- **Problem details**: Write out the lines below once more, exactly as they appear. Do not include pictures.

↓

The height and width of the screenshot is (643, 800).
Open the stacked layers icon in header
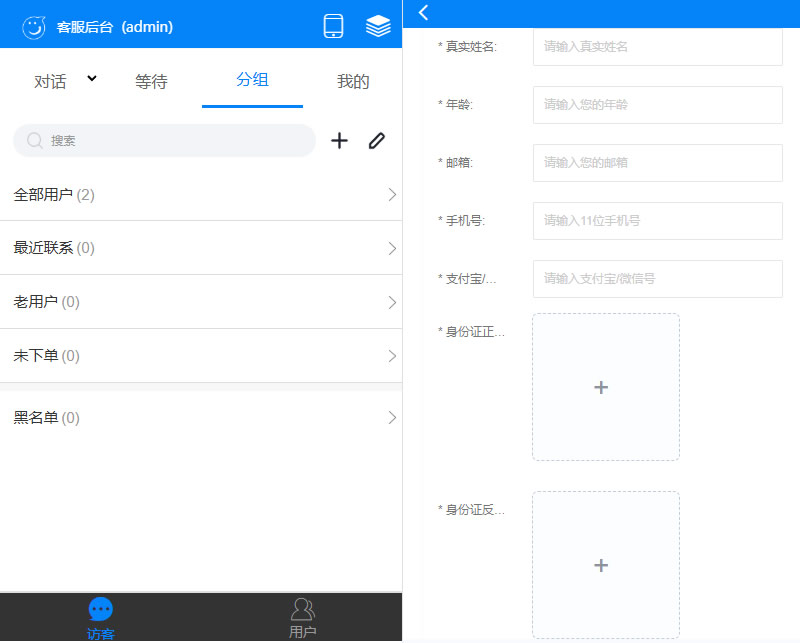(x=378, y=27)
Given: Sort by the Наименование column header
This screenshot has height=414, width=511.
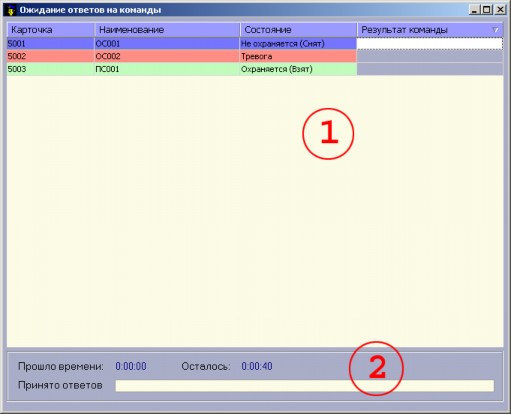Looking at the screenshot, I should coord(167,30).
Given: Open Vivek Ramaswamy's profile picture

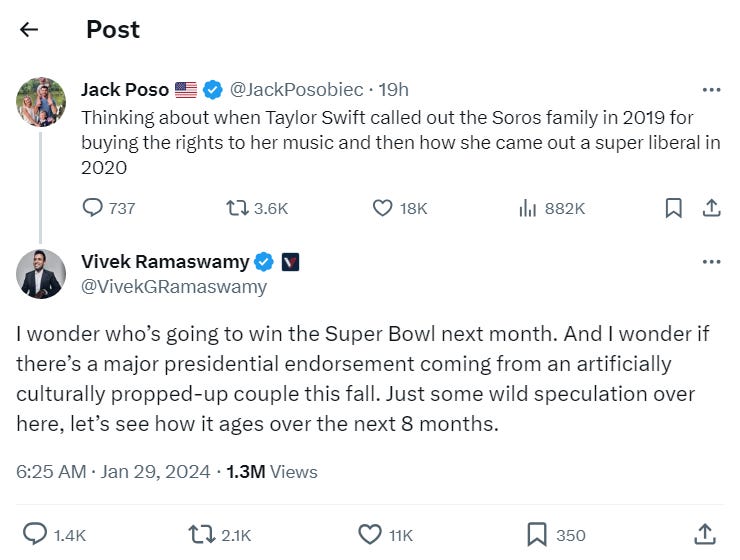Looking at the screenshot, I should 41,273.
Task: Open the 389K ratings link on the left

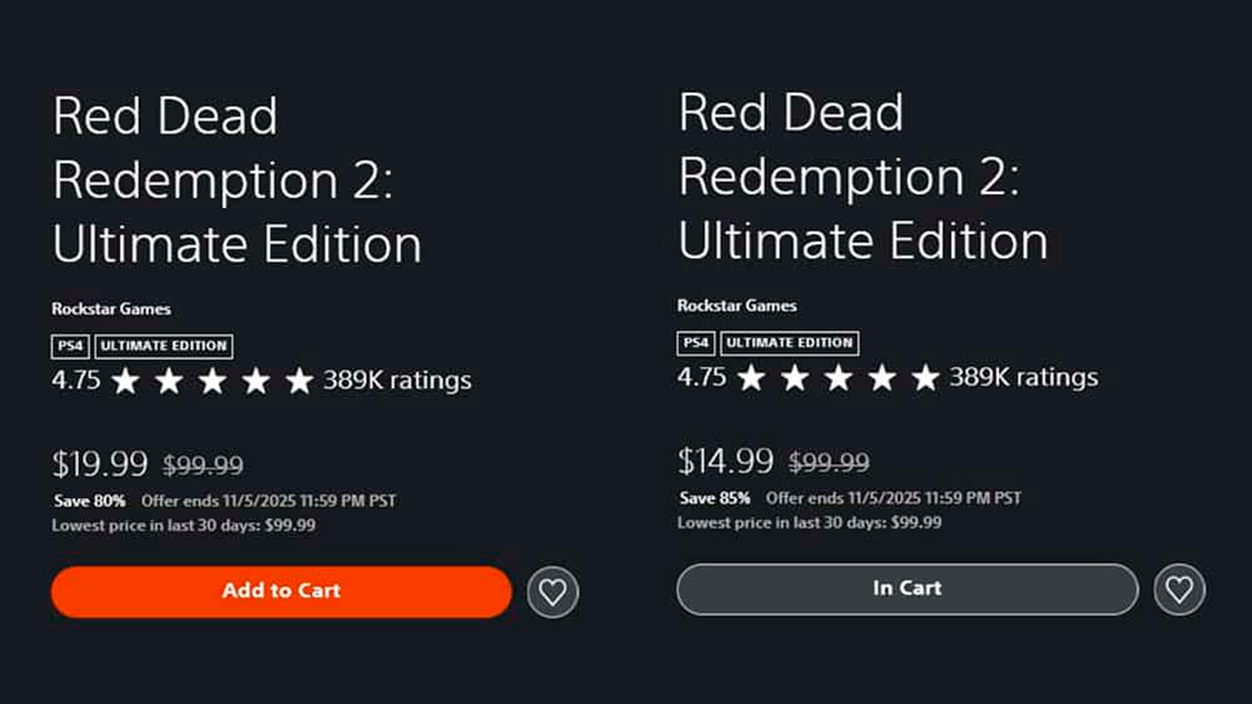Action: click(x=396, y=380)
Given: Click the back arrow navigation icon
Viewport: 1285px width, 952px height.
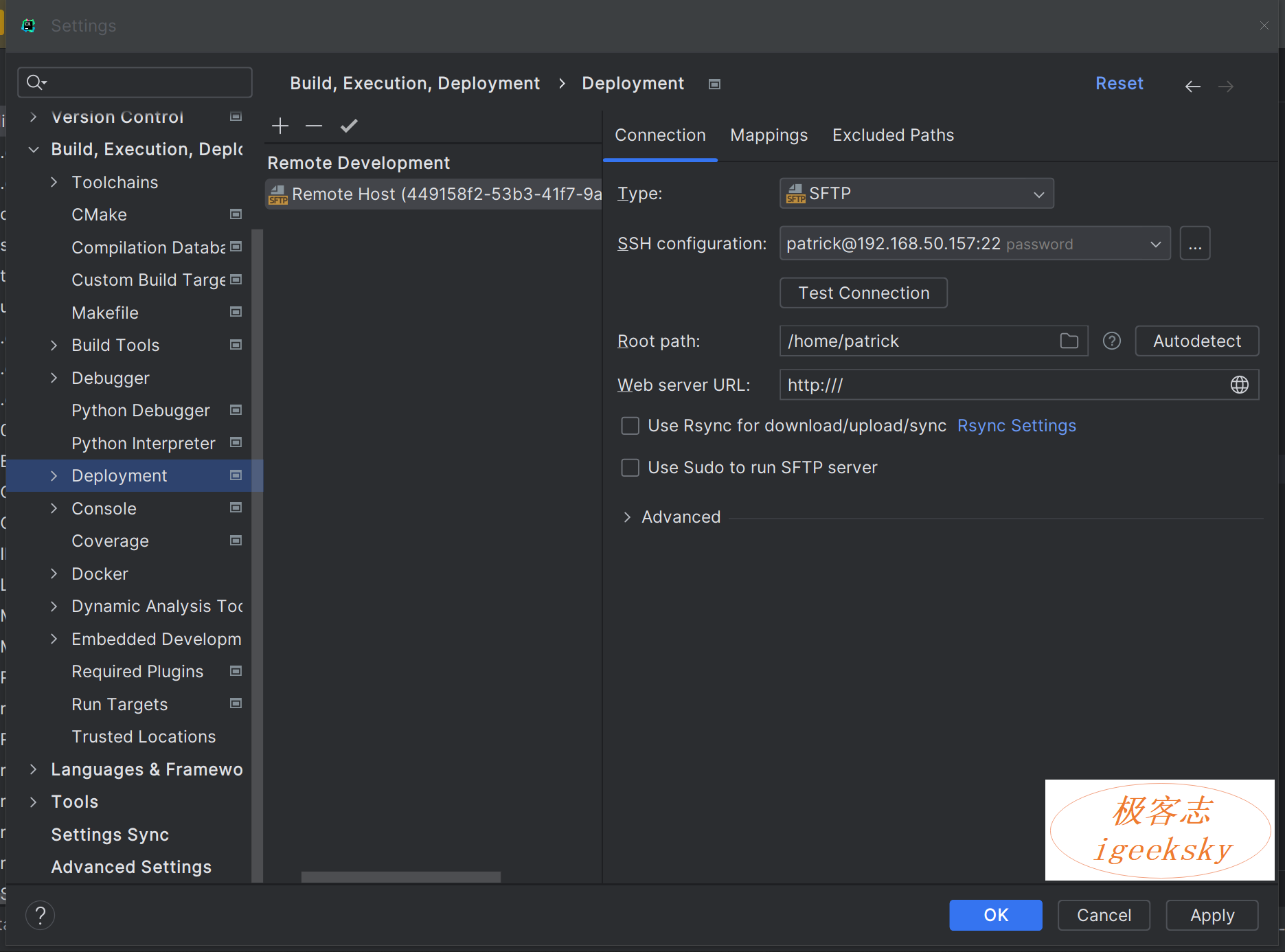Looking at the screenshot, I should point(1193,86).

↑

- **Task output**:
The height and width of the screenshot is (643, 800).
Open the stacked layers icon in header
(x=378, y=27)
Given: Sort by the Наименование column header
This screenshot has height=414, width=511.
Looking at the screenshot, I should coord(167,30).
Given: Open Vivek Ramaswamy's profile picture

Looking at the screenshot, I should 41,273.
Task: Open the 389K ratings link on the left

Action: click(x=396, y=380)
Given: Click the back arrow navigation icon
Viewport: 1285px width, 952px height.
Looking at the screenshot, I should point(1193,86).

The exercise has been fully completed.